Ph.D., University of Connecticut
Areas of Specialty
Constitutional History of the US; Early American History; Public and Local History; Slavery in New England: Social and Cultural History of New England, History of the Family
Current Research Interests
Uncovering the lives of people of color in Connecticut in the 18th and 19th century
Biography, Selected Publications, and Philosophy of History
Nancy Steenburg has been teaching history at UConn for nearly thirty years, for the past 27 at the UConn Avery Point campus. She has a Ph.D. in American History from the University of Connecticut, as well as an M.A. in American History from Trinity College in Hartford. Her undergraduate degree is in history from Radcliffe College, Harvard University. Her research specialties include 17th, 18th, and 19th-century American social, cultural, and legal history, the history of New England, and women’s history. At UConn she has taught many different courses, including a special-topics course on the history of Antarctic Exploration. Her doctoral dissertation was an analysis of children and the criminal law in Connecticut from its founding to the 1850s. This was published by Routledge in 2005: Children and the Criminal Law in Connecticut: 1635 to 1854. The book won the 2006 Association for the Study of Connecticut History Homer D. Babbidge, Jr. Award for the best book on Connecticut history in the prior year. Her M.A. thesis was on local and county court litigation in Windham County in the early 1700s, and her undergraduate thesis was on US Bureau of Indian Affairs policy for the Navajo during the New Deal.
Steenburg has served as the president of the Association for the Study of Connecticut History, president of the New London County Historical Society, president of Connecticut Coalition for the Study of Public History, and as editor of Connecticut History Review, the only scholarly journal on Connecticut history. She has also served on the board of the Stonington Historical Society.
Most of her published articles have been about various aspects of Connecticut history – some have appeared in Connecticut History Review, Connecticut Explored, and the newsletters of both the New London County Historical Society and the Stonington Historical Society, and she has chapters in several published books.
In 2019 she was the principal investigator for extensive archival research on Venture Smith as a part of a project of the Stonington Historical Society, funded by the State of Connecticut – a project that has resulted in a permanent exhibit on the life of Venture Smith and the 18th-century minority community in Southeastern Connecticut.
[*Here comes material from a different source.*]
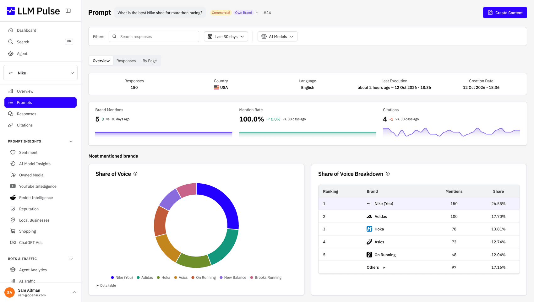Screen dimensions: 534x302
Task: Click the Create Content button
Action: pos(505,13)
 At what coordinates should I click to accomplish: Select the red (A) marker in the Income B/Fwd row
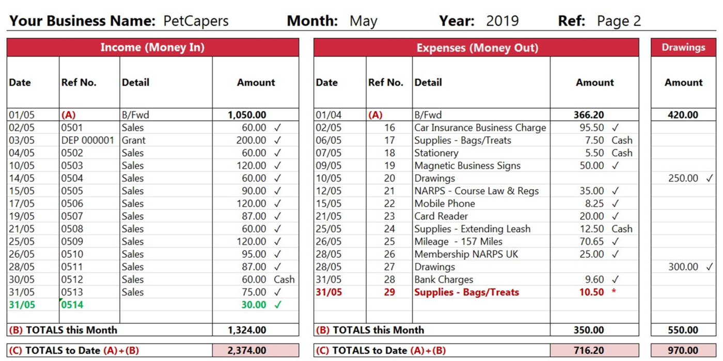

She regularly takes the Stonington High School local history class and other interested groups out to the site of Venture’s homestead in Stonington, deep in the wood of the 1000-acre Barn Island Preserve.
Steenburg has always loved history for its ability to uncover unknown, lost, or hidden facts, but more for its challenge to the status quo. She has often supervised internships for Avery Point students to delve into the primary documents and material culture collections of local historical societies. Her stress in teaching history is to teach her students how to think, to analyze, and to challenge the existing narrative. To her, this is more important than ever in the era of “fake news”.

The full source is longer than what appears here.